### [EXERCISE GOAL]
Copy the rows below word for word, from the start of the rows through the line containing "tap(633, 254)", including that line.
+++ EXTRACTED RECORDS
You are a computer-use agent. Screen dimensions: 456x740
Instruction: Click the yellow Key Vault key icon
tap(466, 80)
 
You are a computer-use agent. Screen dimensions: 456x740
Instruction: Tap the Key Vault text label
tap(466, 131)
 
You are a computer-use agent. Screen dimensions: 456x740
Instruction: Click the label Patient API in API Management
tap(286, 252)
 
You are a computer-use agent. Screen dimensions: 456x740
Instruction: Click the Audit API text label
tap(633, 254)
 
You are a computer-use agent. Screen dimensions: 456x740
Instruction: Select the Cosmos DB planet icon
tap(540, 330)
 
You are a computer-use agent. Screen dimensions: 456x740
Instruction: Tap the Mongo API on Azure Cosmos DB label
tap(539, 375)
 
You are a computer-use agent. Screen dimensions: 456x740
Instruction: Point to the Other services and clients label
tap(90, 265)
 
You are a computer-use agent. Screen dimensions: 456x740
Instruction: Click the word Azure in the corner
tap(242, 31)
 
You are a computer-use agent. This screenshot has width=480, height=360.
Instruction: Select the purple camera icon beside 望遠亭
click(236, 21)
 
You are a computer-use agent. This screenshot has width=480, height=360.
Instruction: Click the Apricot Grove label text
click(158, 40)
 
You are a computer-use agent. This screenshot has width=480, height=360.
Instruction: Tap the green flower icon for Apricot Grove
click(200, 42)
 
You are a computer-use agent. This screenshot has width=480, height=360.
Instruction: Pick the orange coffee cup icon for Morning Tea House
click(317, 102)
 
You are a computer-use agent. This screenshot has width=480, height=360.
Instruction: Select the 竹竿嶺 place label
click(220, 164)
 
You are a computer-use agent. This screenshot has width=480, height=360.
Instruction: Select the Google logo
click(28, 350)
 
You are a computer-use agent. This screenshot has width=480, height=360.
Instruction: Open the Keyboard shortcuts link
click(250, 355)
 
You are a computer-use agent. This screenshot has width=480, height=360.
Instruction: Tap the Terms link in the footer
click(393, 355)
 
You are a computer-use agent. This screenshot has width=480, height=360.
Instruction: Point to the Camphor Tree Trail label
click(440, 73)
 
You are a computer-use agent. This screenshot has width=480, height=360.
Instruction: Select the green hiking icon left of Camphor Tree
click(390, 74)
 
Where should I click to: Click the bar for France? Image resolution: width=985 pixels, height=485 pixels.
++++++
### [THE SOLUTION]
You are a computer-use agent. Screen dimensions: 456x740
Instruction: Click the yellow Key Vault key icon
tap(466, 80)
 
You are a computer-use agent. Screen dimensions: 456x740
Instruction: Tap the Key Vault text label
tap(466, 131)
 
You are a computer-use agent. Screen dimensions: 456x740
Instruction: Click the label Patient API in API Management
tap(286, 252)
 
You are a computer-use agent. Screen dimensions: 456x740
Instruction: Click the Audit API text label
tap(633, 254)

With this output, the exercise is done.